**What to do:** Below is a listing to copy exactly; no image goes into the copy.

**Records provided:**

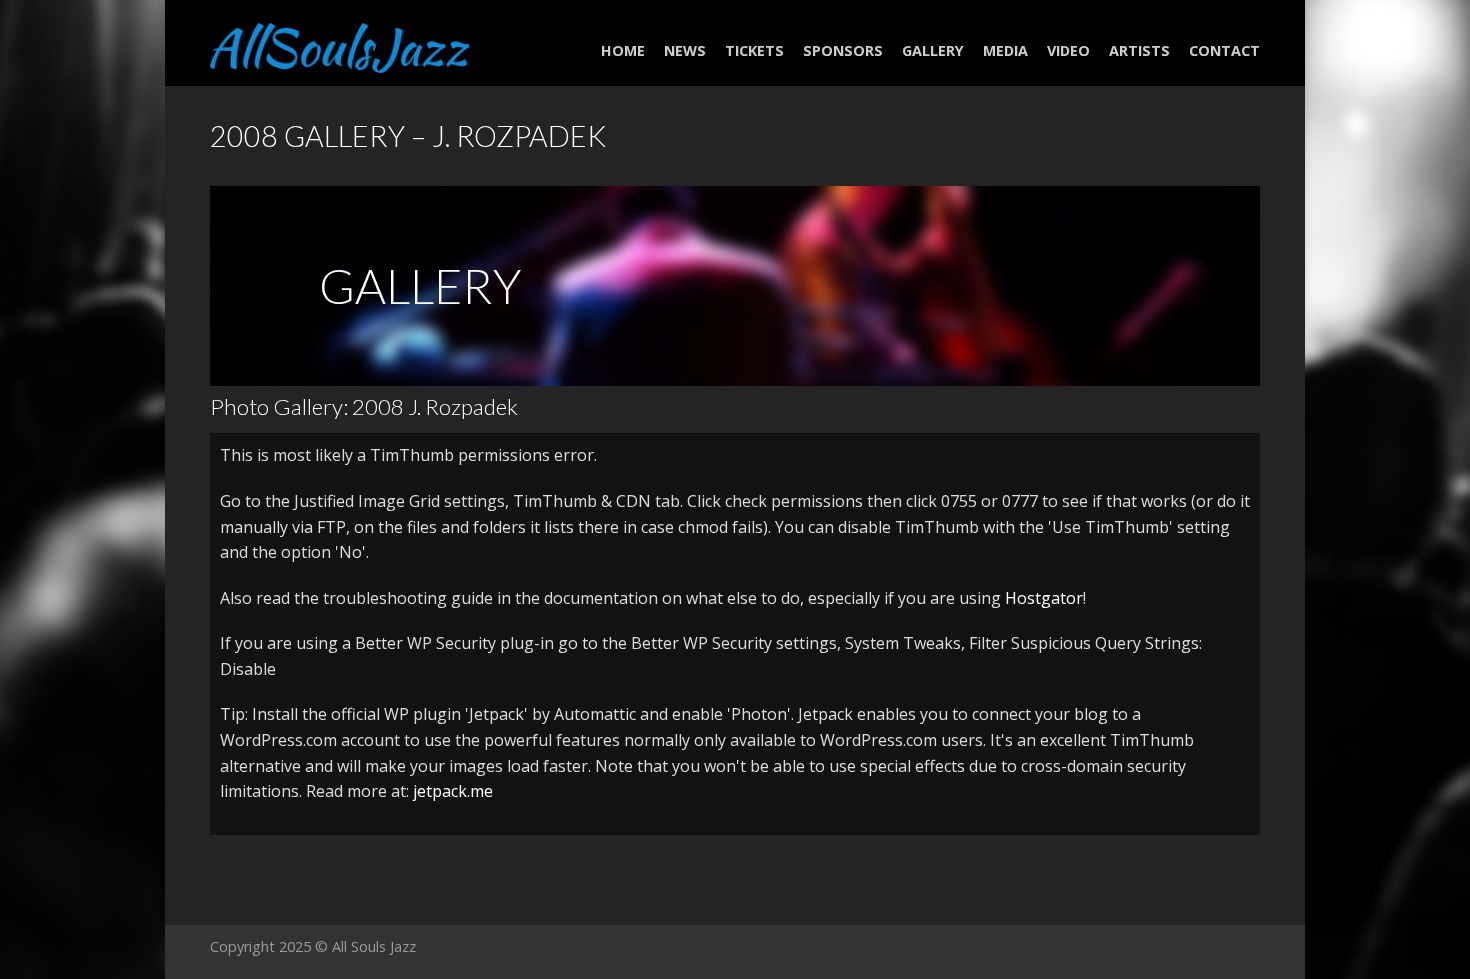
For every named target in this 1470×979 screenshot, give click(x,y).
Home (623, 50)
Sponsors (843, 50)
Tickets (754, 50)
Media (1005, 50)
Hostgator (1044, 598)
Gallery (933, 50)
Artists (1139, 50)
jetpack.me (453, 791)
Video (1068, 50)
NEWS (685, 50)
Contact (1224, 50)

**Your solution:**
For every named target in this 1470×979 screenshot, give click(x,y).
Home (623, 50)
Sponsors (843, 50)
Tickets (754, 50)
Media (1005, 50)
Hostgator (1044, 598)
Gallery (933, 50)
Artists (1139, 50)
jetpack.me (453, 791)
Video (1068, 50)
NEWS (685, 50)
Contact (1224, 50)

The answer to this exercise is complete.